Ainda fundado nas lições de EDILTON MEIRELES, podemos mencionar que tem-se identificado as garantias de formação de uma política agrícola que assegure a habitação ao trabalhador rural (inciso VIII do art. 187), as ações de proteção à saúde do trabalhador (inciso II do art. 200), a proteção do meio ambiente do trabalho (inciso VIII do art. 200), a proteção do trabalhador em desemprego involuntário (inciso III do art. 201), a promoção da integração dos necessitados ao mercado de trabalho (inciso III do art. 203), a política de educação com formação para o trabalho (inciso IV do art. 214), a proteção do menor trabalhador (incisos I a III do § 3º do art. 227), além da proteção dada pela previdência social, entre outras.”

Nesse contexto, pois, indaga-se qual seria o papel do Direito Penal, na concretização dos direitos sociais ora referidos.

Hoje desenvolve-se fortemente a noção de Estado de Direito Democrático e Social, baseado no princípio da proteção do bem jurídico como fator preponderante para a incriminação de condutas e em um Direito Penal pautado na subsidiariedade, na intervenção mínima, no garantismo, na individualização da responsabilidade.

E justamente neste diapasão serve o Texto Constitucional como a régua na medida dos valores socialmente postos.

Àquilo o que se apontou na Carta Constitucional a sociedade, o Estado, ou seja, a iniciativa privada e pública devem obediência.

Não poderia, então, nem o Estado, nem tampouco o particular, atuar em desencontro com tais valores.

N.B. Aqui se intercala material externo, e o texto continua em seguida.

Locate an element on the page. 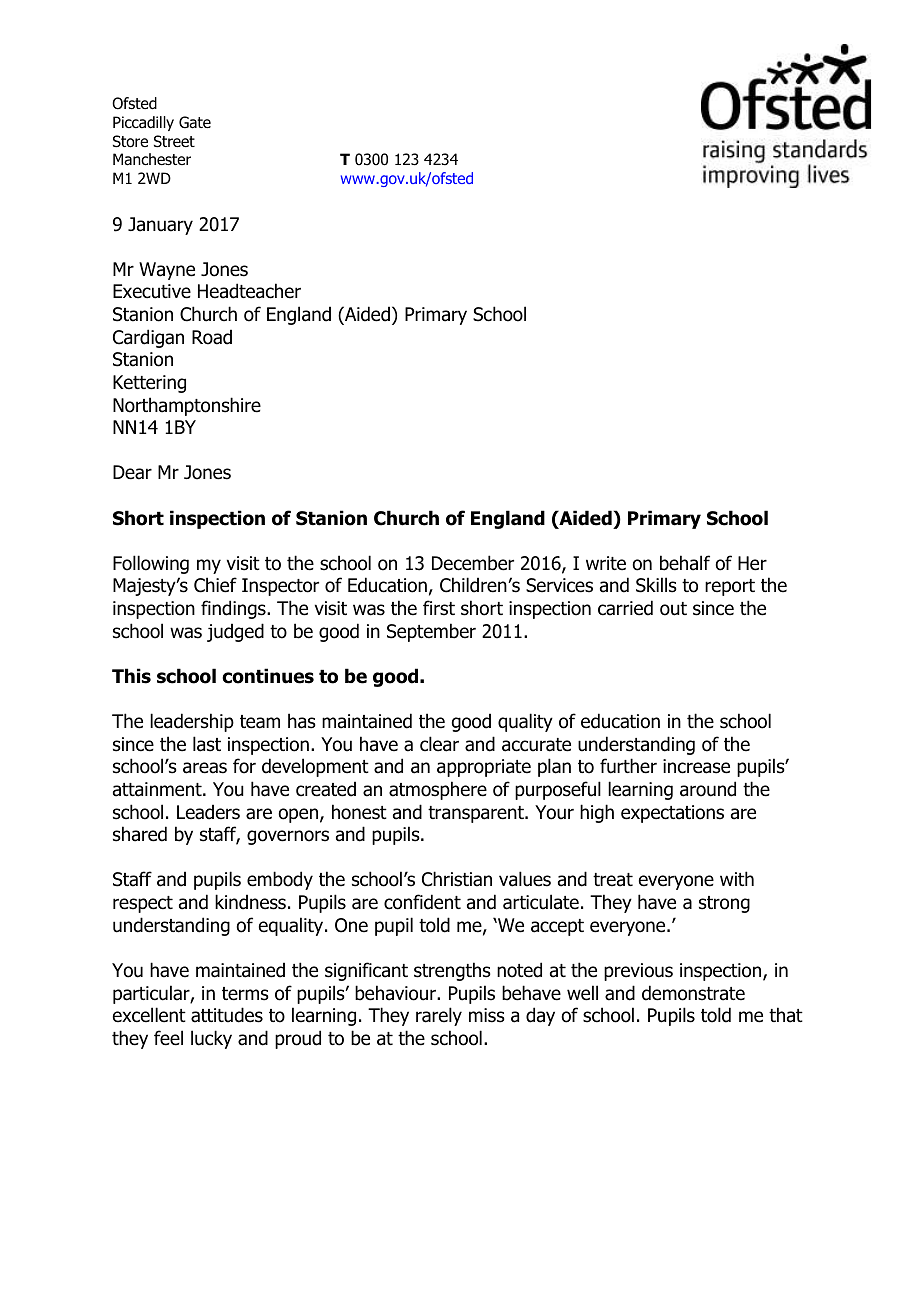 This document has height=1310, width=924. Manchester is located at coordinates (152, 159).
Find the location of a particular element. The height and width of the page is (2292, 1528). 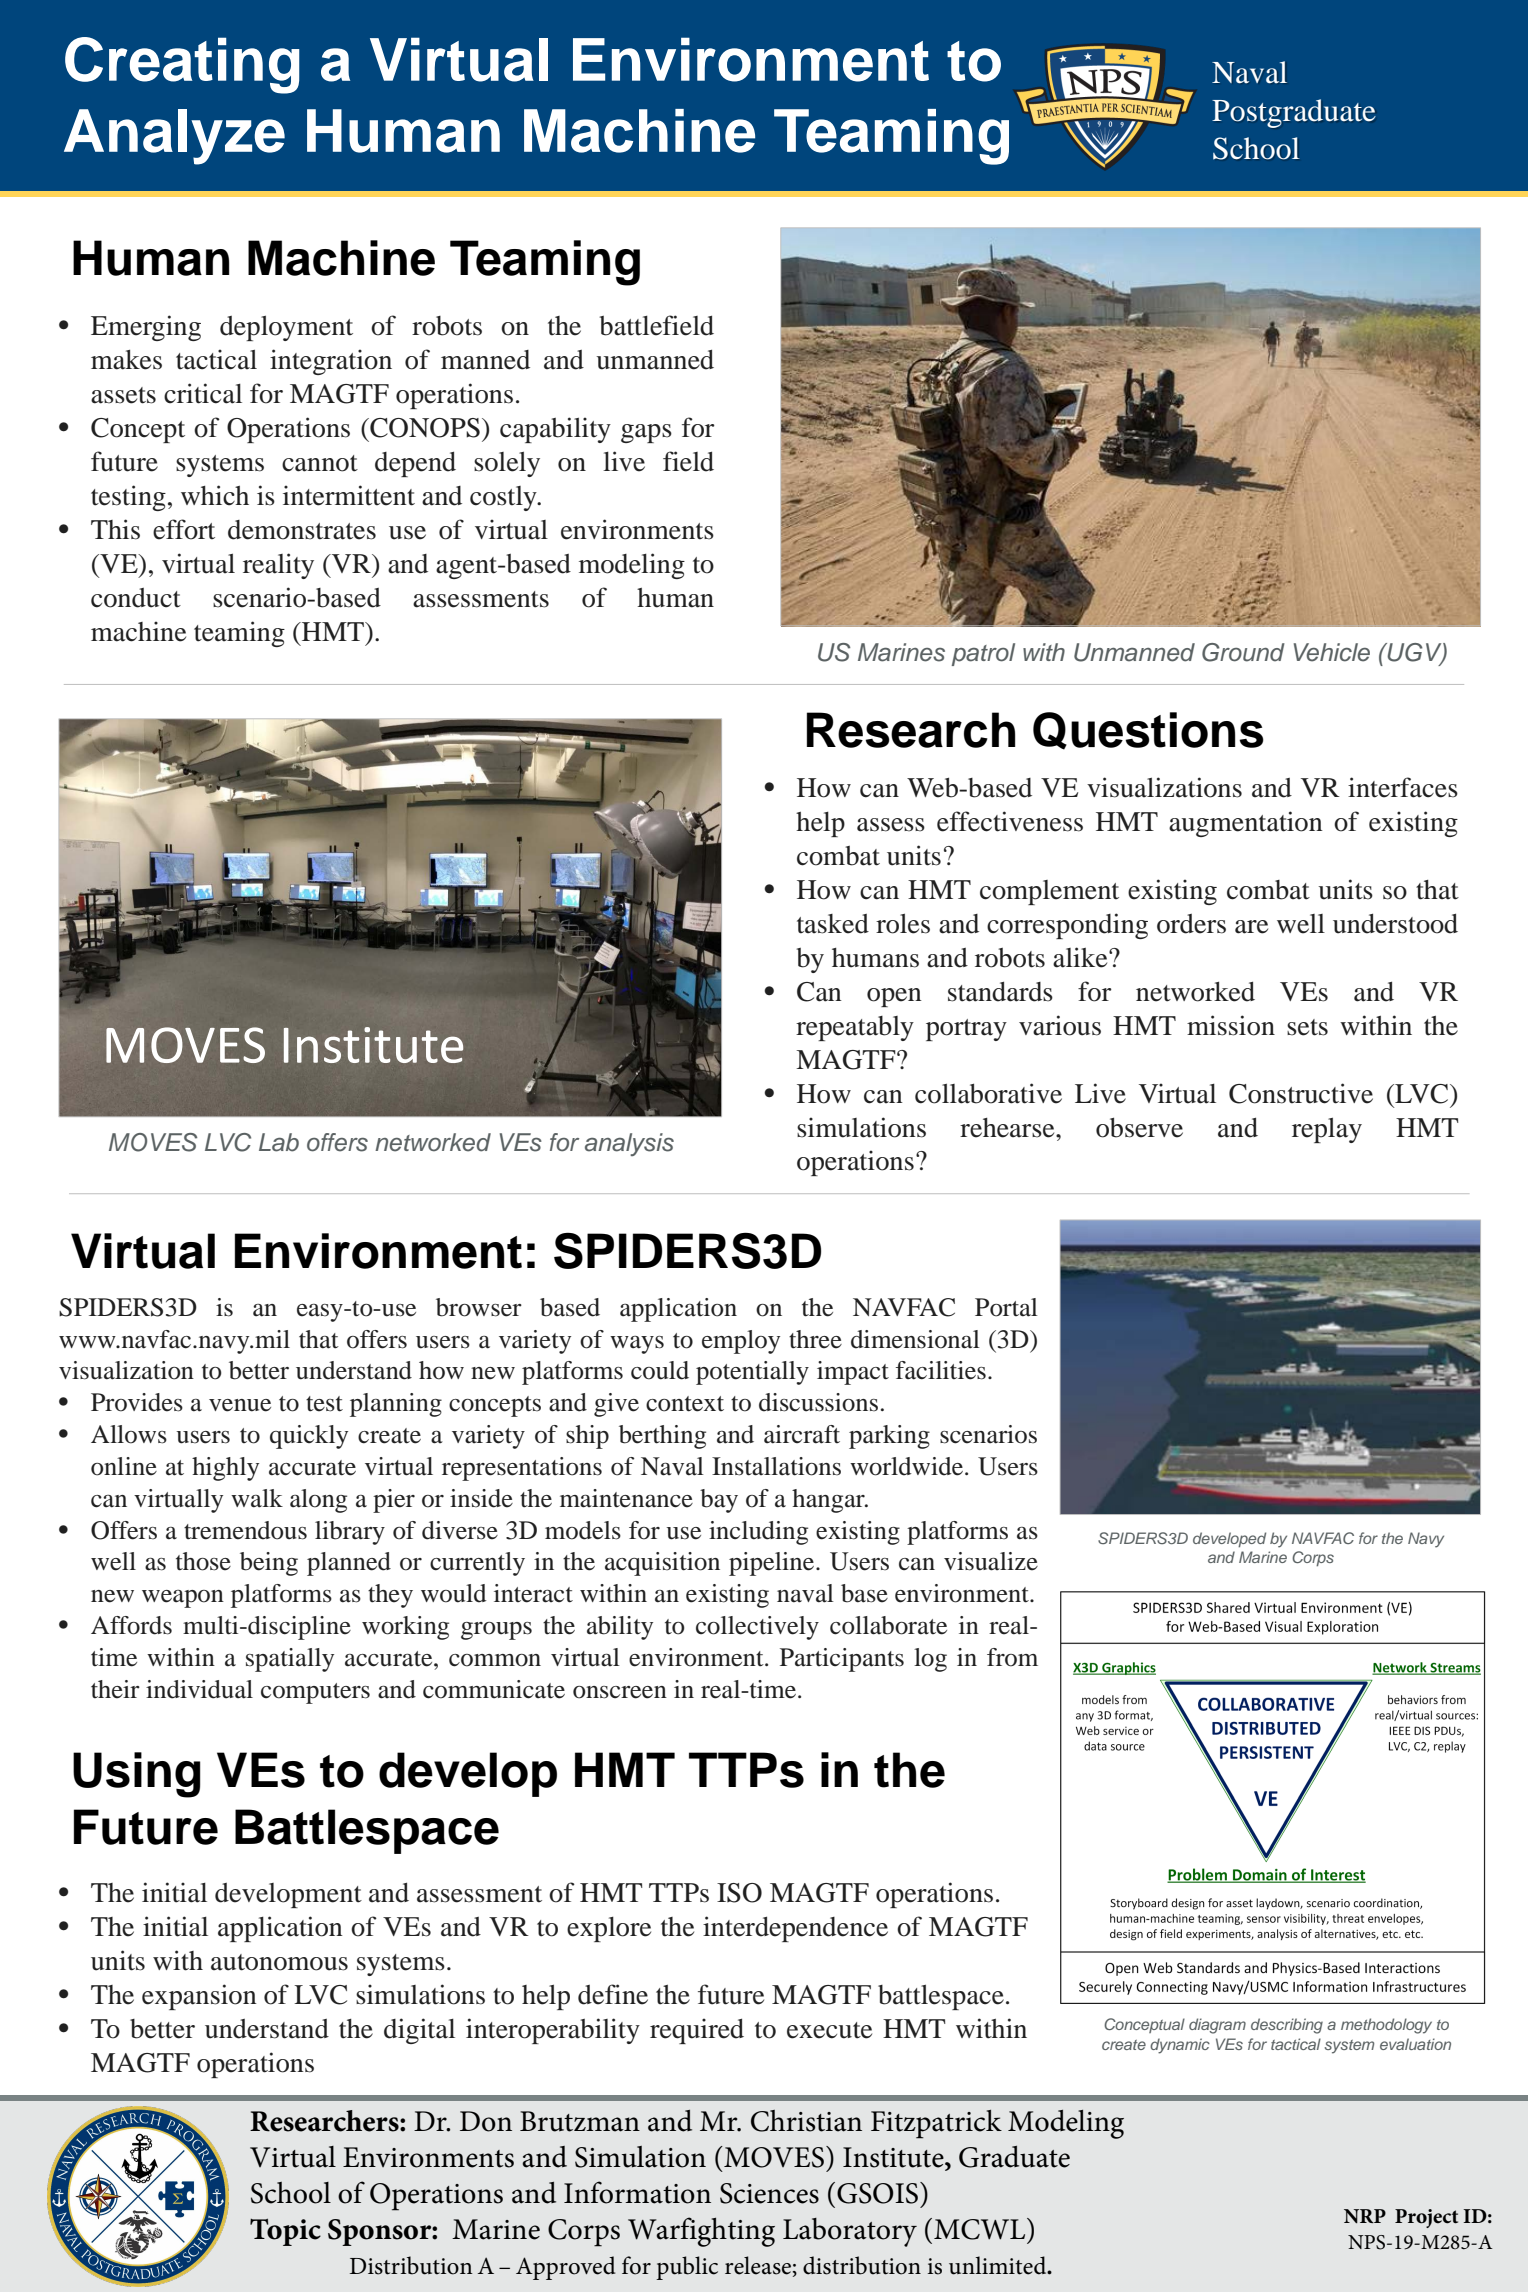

Sobre o ponto, cumpre citar o entendimento apresentado por EVANDRO PELARIN, quando fala do Direito Penal nesse contexto:

“ Como acentuou LUISI, os princípios “especificamente penais” visam à afirmação dos direitos do homem e do cidadão e à limitação do papel do Estado a garantir a efetivação e a eficácia dos mencionados direitos”

Assim, parece que o Direito Penal está legitimado à tutela dos interesses ora discutidos.

3. O TRABALHO ESCRAVO NO CÓDIGO PENAL

Antes de falar precisamente acerca do tipo penal previsto no art. 149 do Código Penal, faz-se necessária uma abordagem acerca da questão do trabalho escravo.

Como faz referência GABRIELA NEVES DELGADO , a Declaração Universal dos Direitos Humanos, em seu art. 4º, determina que “ninguém será mantido em escravidão ou em servidão; a escravidão e o tráfico de escravos serão proibidos em todas as suas formas”.

No mesmo sentido, a própria Constituição Federal de 1988 proíbe o trabalho forçado, até mesmo para efeito do cumprimento de pena, como facilmente se depreende no art. 5º, inciso XLVII.

Ainda como referido por aquela Professora, o trabalho realizado em condições análogas à de escravo é um dos principais exemplos de exploração humana na contemporaneidade, antítese do direito fundamental ao trabalho digno.

Como leciona NELSON HUNGRIA, nos seus comentários ao Código Penal, sob o nome de plagium, o direito romano punia a escravização do homem livre bem como a compra e venda ou assenhoramento do escravo alheio.

Com efeito, há muito estava consagrado no Código Penal, mais especificamente em seu art. 149, o tipo assim vazado: “Art. 149. Reduzir alguém a condição análoga de escavo: Pena – reclusão, de dois a oito anos”.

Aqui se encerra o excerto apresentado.